[Dataset entries]
****
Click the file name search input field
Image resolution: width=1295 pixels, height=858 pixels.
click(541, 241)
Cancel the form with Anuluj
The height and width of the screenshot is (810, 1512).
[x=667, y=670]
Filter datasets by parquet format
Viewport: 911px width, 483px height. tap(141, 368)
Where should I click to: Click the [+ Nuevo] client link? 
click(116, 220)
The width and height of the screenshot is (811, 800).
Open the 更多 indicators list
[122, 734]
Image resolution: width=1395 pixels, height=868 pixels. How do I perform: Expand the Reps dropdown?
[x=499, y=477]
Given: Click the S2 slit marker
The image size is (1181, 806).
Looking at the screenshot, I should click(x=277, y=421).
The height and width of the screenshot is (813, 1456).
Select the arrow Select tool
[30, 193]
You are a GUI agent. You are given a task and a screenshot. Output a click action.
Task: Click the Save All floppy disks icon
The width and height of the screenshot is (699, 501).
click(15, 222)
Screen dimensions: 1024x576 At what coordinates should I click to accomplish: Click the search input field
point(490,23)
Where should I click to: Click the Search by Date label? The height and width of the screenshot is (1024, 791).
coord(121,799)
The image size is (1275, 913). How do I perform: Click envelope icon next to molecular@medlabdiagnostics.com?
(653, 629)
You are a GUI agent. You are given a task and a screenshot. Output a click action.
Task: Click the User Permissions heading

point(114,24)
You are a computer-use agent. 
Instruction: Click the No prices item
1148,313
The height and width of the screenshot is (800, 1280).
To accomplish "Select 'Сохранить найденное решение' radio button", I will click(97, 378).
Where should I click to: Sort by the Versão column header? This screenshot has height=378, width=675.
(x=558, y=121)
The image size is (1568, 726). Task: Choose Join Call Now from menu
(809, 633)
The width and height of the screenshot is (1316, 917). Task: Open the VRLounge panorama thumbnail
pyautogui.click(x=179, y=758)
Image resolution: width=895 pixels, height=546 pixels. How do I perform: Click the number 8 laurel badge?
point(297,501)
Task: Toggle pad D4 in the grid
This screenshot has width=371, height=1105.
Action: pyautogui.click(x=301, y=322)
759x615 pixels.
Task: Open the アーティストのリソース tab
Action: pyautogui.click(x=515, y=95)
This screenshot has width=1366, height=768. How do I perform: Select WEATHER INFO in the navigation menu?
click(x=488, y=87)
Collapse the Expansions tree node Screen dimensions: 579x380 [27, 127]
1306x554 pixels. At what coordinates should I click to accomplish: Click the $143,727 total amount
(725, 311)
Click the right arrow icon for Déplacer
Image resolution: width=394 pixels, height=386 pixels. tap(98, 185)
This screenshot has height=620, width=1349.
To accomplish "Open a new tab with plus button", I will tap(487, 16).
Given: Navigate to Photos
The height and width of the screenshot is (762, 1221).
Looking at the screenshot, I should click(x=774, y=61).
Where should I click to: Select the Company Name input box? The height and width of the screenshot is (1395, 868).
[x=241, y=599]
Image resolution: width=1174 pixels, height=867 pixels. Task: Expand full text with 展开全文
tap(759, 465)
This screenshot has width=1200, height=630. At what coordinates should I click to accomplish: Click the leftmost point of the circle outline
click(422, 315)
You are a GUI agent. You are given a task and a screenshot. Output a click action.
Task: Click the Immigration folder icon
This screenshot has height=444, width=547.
****
• _TASK TO CARRY OUT_
Output all the lines above, matching them word for word.

• _EXERCISE OUTPUT_
Click the file name search input field
Image resolution: width=1295 pixels, height=858 pixels.
click(541, 241)
Cancel the form with Anuluj
The height and width of the screenshot is (810, 1512).
[x=667, y=670]
Filter datasets by parquet format
Viewport: 911px width, 483px height. tap(141, 368)
Where should I click to: Click the [+ Nuevo] client link? 
click(116, 220)
The width and height of the screenshot is (811, 800).
Open the 更多 indicators list
[122, 734]
Image resolution: width=1395 pixels, height=868 pixels. How do I perform: Expand the Reps dropdown?
[x=499, y=477]
Given: Click the S2 slit marker
The image size is (1181, 806).
Looking at the screenshot, I should click(x=277, y=421).
The height and width of the screenshot is (813, 1456).
Select the arrow Select tool
[30, 193]
You are a GUI agent. You are given a task and a screenshot. Output a click action.
Task: Click the Save All floppy disks icon
The width and height of the screenshot is (699, 501).
click(15, 222)
Screen dimensions: 1024x576 At what coordinates should I click to accomplish: Click the search input field
point(490,23)
Where should I click to: Click the Search by Date label? The height and width of the screenshot is (1024, 791).
coord(121,799)
The image size is (1275, 913). How do I perform: Click envelope icon next to molecular@medlabdiagnostics.com?
(653, 629)
You are a GUI agent. You are given a task and a screenshot. Output a click action.
Task: Click the User Permissions heading

point(114,24)
You are a computer-use agent. 
Instruction: Click the No prices item
1148,313
The height and width of the screenshot is (800, 1280).
To accomplish "Select 'Сохранить найденное решение' radio button", I will click(97, 378).
Where should I click to: Sort by the Versão column header? This screenshot has height=378, width=675.
(x=558, y=121)
The image size is (1568, 726). Task: Choose Join Call Now from menu
(809, 633)
The width and height of the screenshot is (1316, 917). Task: Open the VRLounge panorama thumbnail
pyautogui.click(x=179, y=758)
Image resolution: width=895 pixels, height=546 pixels. How do I perform: Click the number 8 laurel badge?
point(297,501)
Task: Toggle pad D4 in the grid
This screenshot has width=371, height=1105.
Action: pyautogui.click(x=301, y=322)
759x615 pixels.
Task: Open the アーティストのリソース tab
Action: pyautogui.click(x=515, y=95)
This screenshot has width=1366, height=768. How do I perform: Select WEATHER INFO in the navigation menu?
click(x=488, y=87)
Collapse the Expansions tree node Screen dimensions: 579x380 [27, 127]
1306x554 pixels. At what coordinates should I click to accomplish: Click the $143,727 total amount
(725, 311)
Click the right arrow icon for Déplacer
Image resolution: width=394 pixels, height=386 pixels. tap(98, 185)
This screenshot has height=620, width=1349.
To accomplish "Open a new tab with plus button", I will tap(487, 16).
Given: Navigate to Photos
The height and width of the screenshot is (762, 1221).
Looking at the screenshot, I should click(x=774, y=61).
Where should I click to: Select the Company Name input box? The height and width of the screenshot is (1395, 868).
[x=241, y=599]
Image resolution: width=1174 pixels, height=867 pixels. Task: Expand full text with 展开全文
tap(759, 465)
This screenshot has width=1200, height=630. At what coordinates should I click to accomplish: Click the leftmost point of the circle outline
click(422, 315)
You are a GUI agent. You are given a task and a screenshot. Output a click action.
Task: Click the Immigration folder icon
This screenshot has height=444, width=547.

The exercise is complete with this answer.